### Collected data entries

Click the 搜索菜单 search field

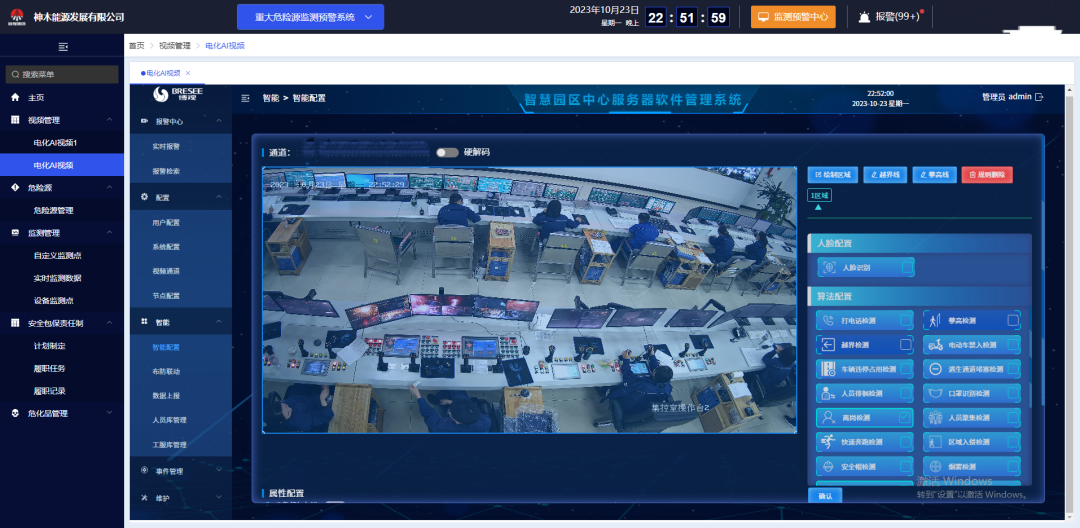click(62, 74)

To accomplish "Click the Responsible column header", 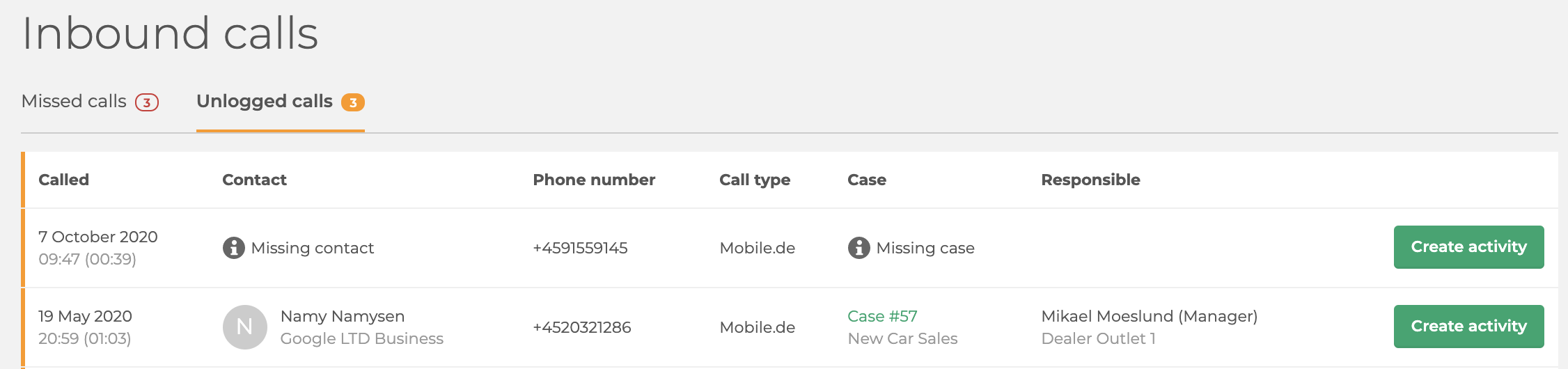I will (x=1090, y=180).
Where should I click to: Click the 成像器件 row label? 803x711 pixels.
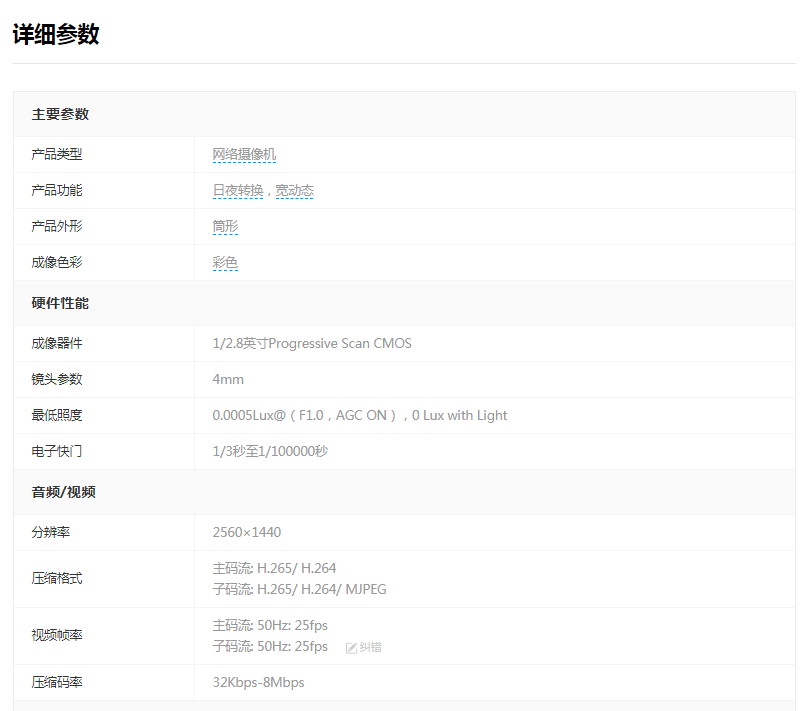(x=57, y=343)
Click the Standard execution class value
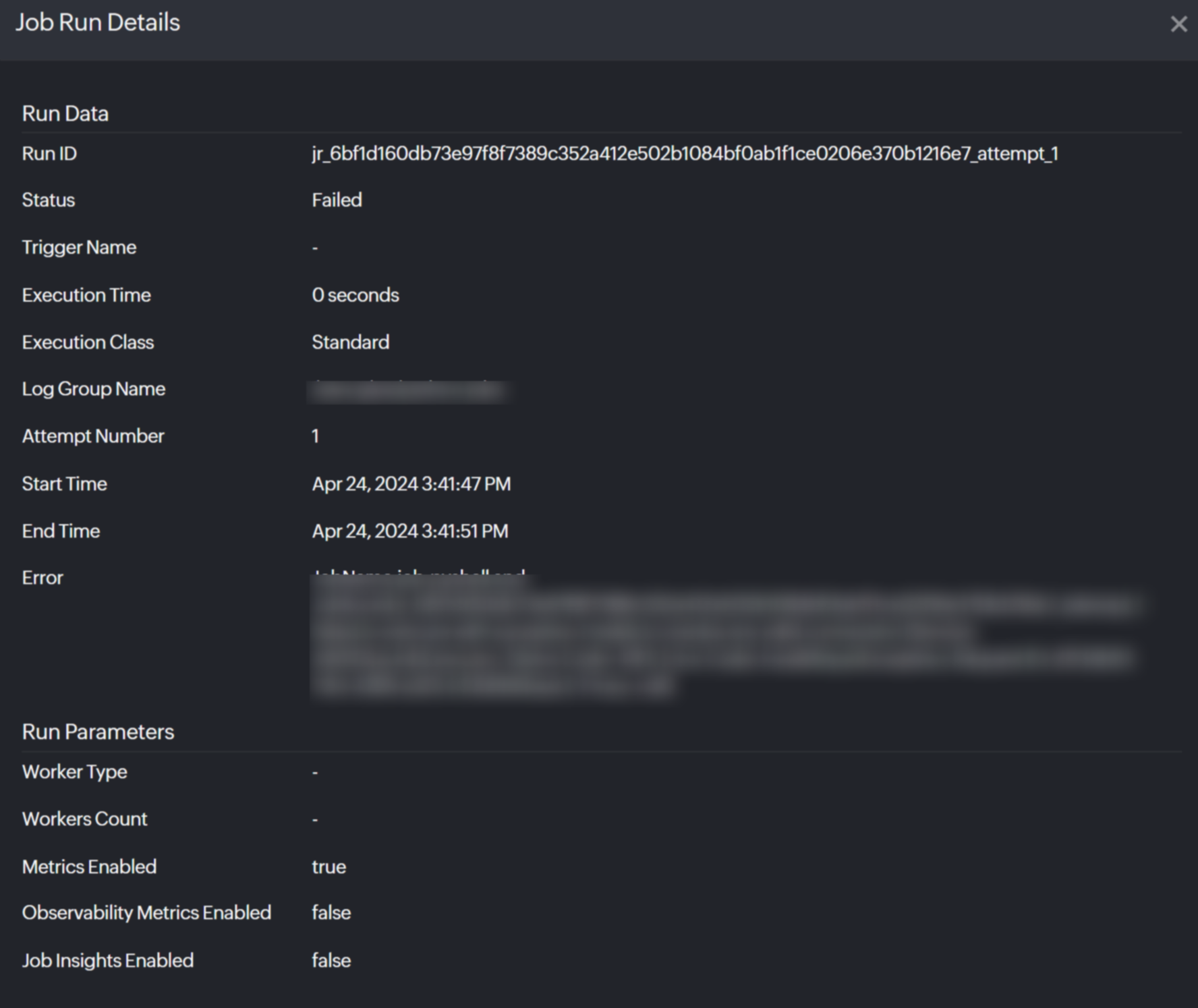Screen dimensions: 1198x1008 click(350, 343)
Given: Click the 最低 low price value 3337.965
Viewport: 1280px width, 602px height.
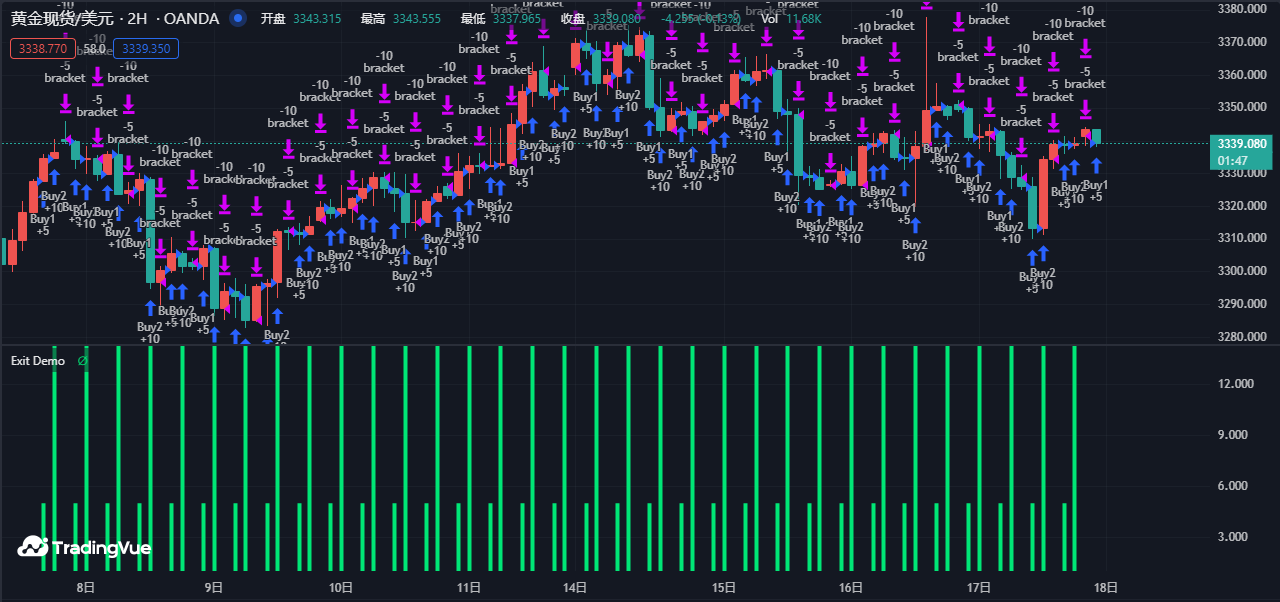Looking at the screenshot, I should point(517,19).
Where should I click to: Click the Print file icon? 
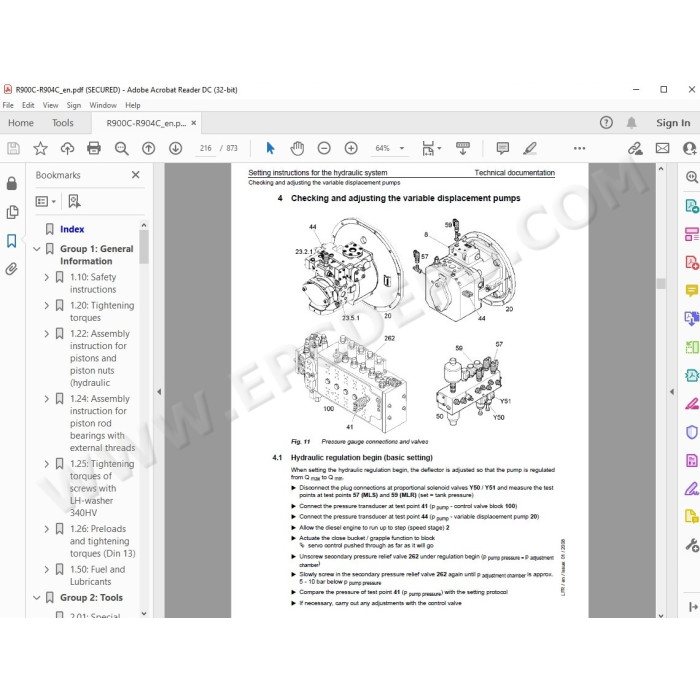click(94, 148)
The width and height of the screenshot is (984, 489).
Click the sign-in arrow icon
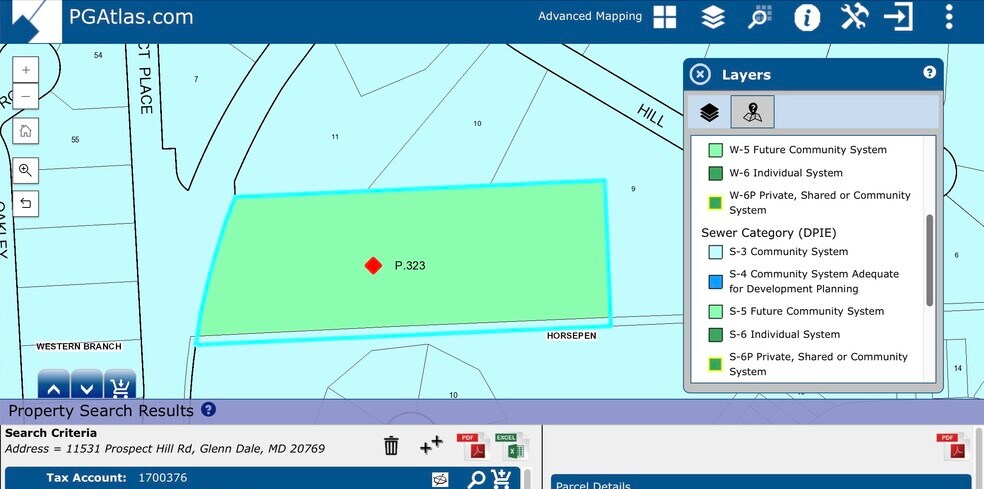click(x=899, y=17)
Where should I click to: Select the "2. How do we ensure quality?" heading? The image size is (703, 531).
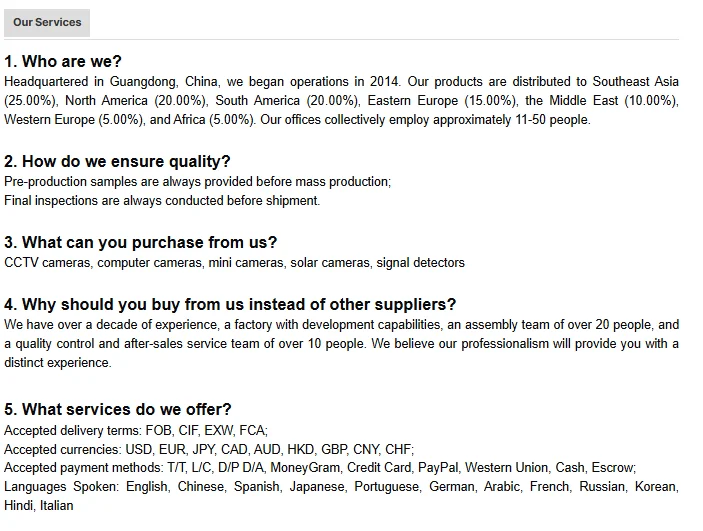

### What to work on
Give back word for word the lines from the one containing "Click the Standard execution class value" through the final line of the data above. Pictures are to be left out.

### Result for this task
Click the Standard execution class value
Screen dimensions: 1198x1008 click(350, 343)
Given: Click the 最低 low price value 3337.965
Viewport: 1280px width, 602px height.
Looking at the screenshot, I should point(517,19).
Where should I click to: Click the Print file icon? 
click(94, 148)
The width and height of the screenshot is (984, 489).
Click the sign-in arrow icon
click(x=899, y=17)
Where should I click to: Select the "2. How do we ensure quality?" heading? The image size is (703, 531).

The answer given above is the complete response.